Ya Plinio «El Viejo» en el siglo I. d. C., hablaba acerca de la existencia de una «gran montaña de hierro» en el norte de la Península Ibérica.
Iba y volvía por las salas mientras, a una prudente distancia de la guía del museo de geología e historia de la zona minera Peñas Negras, yo escuchaba, sin poder despegar mi mirada de vuestra imagen.
Erais tan niños…
Fue vuestra cuna de hierro y mamasteis de los pechos endurecidos por el trabajo a cielo abierto de vuestros orígenes. Y ¿qué hacíais allí, entre un grupo de hombres, si se puede llamar así a alguien que apenas aspiraba a llegar a la edad de veinte años, que era el esperado término de su vida?

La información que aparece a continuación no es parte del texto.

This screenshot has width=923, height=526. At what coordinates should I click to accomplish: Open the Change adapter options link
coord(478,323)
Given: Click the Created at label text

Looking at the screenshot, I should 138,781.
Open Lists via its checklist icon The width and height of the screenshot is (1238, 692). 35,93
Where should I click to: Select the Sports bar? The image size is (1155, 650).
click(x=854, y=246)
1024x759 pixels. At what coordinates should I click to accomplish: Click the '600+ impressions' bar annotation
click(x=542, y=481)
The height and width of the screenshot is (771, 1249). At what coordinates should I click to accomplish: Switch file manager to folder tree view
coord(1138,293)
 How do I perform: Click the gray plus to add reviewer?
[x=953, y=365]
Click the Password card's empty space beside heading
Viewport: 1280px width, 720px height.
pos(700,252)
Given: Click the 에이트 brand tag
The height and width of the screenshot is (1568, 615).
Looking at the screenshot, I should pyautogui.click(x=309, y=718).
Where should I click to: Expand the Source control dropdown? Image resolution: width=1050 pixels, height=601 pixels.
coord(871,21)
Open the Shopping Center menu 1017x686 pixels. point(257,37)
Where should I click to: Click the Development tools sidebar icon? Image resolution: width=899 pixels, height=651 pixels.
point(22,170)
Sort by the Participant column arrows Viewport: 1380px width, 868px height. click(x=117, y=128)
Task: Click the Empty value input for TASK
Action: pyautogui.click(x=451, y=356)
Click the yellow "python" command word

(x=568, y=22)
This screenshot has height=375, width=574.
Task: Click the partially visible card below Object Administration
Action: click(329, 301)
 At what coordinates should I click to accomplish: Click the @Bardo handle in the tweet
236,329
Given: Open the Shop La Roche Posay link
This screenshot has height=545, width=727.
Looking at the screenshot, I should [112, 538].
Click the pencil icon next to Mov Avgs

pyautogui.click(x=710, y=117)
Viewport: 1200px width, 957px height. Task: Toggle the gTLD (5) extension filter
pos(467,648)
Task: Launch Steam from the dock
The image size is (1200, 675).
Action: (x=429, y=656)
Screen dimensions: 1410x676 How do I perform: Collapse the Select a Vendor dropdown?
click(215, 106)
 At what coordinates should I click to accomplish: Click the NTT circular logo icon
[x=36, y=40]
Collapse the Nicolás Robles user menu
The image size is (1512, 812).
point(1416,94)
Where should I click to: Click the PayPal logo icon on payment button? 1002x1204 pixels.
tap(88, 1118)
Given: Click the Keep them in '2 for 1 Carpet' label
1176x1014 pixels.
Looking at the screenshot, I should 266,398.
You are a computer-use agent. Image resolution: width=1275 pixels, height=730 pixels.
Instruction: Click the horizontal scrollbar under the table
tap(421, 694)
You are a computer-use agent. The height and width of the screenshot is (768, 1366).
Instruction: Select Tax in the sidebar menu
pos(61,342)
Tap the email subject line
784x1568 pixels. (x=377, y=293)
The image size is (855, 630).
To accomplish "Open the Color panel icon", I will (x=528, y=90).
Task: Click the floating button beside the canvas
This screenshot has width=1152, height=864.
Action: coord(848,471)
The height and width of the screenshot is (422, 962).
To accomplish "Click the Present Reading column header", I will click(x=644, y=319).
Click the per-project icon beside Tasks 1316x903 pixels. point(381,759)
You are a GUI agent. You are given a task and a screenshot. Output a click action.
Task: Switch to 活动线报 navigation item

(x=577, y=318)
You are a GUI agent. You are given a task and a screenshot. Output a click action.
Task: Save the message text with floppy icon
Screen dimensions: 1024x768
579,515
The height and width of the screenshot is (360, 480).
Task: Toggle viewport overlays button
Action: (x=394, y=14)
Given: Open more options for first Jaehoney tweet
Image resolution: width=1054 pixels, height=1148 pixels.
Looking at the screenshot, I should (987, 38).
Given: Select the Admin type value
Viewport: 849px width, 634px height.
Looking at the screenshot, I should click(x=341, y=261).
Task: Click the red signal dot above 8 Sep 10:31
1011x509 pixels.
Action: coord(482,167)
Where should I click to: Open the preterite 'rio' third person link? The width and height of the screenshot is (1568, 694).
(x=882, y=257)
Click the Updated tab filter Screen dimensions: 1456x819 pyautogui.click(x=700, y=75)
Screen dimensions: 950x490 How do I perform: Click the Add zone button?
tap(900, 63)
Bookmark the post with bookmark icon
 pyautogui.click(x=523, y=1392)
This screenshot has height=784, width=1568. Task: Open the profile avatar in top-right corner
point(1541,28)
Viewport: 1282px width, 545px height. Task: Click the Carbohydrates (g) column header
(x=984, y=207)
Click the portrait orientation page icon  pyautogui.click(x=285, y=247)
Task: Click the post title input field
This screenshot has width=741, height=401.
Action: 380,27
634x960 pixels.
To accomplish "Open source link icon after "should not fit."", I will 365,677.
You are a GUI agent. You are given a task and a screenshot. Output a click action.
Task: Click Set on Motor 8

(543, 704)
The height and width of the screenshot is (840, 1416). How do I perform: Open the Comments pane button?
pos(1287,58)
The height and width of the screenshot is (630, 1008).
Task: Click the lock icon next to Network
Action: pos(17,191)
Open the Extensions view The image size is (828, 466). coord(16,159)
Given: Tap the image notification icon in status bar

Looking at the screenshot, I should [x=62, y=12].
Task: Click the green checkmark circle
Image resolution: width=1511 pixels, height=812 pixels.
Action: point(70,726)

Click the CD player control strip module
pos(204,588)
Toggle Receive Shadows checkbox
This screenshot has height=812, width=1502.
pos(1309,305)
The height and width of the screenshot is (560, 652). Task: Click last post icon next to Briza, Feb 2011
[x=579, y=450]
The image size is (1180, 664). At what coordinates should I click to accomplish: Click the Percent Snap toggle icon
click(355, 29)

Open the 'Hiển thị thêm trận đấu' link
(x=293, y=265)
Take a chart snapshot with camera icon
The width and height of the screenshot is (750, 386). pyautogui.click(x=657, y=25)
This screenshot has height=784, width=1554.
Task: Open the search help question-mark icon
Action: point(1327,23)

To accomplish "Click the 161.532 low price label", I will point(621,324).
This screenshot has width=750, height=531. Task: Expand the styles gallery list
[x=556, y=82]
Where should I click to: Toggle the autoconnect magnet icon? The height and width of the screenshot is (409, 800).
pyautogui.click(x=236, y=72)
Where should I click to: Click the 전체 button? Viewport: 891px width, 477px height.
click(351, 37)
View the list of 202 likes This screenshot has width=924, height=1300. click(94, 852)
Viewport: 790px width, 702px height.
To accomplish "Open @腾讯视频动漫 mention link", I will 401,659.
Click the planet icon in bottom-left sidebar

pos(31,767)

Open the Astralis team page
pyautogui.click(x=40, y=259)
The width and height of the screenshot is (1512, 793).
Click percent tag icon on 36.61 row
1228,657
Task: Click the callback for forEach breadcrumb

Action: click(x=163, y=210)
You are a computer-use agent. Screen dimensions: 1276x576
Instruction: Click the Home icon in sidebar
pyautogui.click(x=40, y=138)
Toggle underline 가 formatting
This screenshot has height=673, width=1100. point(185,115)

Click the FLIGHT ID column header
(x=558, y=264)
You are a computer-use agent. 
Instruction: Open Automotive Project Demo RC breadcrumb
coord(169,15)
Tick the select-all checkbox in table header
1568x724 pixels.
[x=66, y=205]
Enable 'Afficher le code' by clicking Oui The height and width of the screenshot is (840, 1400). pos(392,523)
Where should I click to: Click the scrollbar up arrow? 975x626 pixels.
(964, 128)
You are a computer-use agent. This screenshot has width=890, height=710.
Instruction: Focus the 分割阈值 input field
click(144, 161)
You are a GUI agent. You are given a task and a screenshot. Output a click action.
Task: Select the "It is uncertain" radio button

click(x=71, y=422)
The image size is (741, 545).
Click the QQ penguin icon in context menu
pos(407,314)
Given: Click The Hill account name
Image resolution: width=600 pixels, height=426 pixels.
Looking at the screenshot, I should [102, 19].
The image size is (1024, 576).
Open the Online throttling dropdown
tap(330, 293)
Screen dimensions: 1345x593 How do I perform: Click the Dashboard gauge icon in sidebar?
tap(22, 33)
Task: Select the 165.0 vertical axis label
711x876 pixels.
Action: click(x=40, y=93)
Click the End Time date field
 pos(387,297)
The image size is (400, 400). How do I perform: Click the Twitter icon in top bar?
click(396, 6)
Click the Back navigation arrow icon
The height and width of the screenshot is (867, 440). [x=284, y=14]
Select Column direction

Pero ¿realmente se puede hablar de vida?
Yo miraba a vuestros ojos sin brillo, desenfocados, y la piel tiznada de polvo negro. Pensé que quizá erais de los privilegiados a los que no había matado aún el hambre ni el empujón de algún cargadero lleno de mineral; ni de la pesada piedra rojiza, o abatidos por alguna enfermedad de las que no se conocía cura en aquel tiempo. Quiero pensar que soñabais en el barracón, a la mortecina luz del candil, cuando llegaba el turno de descanso y ocupabais la tabla que había dejado caliente otro niño como vosotros.
El monte de hierro aprendió de los pequeños y frágiles dedos ensangrentados. La tarea era preparar las mechas, jugando con el explosivo, para horadar la piedra antes de que acabara el día. Poco más tarde empuñaríais el pico y la pala… Y por fin enfrentaríais vuestra corta vida a aquella montaña de «belleza descarnada».
Hoy no tengo palabras, solo una reflexión, un sincero homenaje a niños y a personas que, como vosotros, dieron forma al tejido de mis raíces.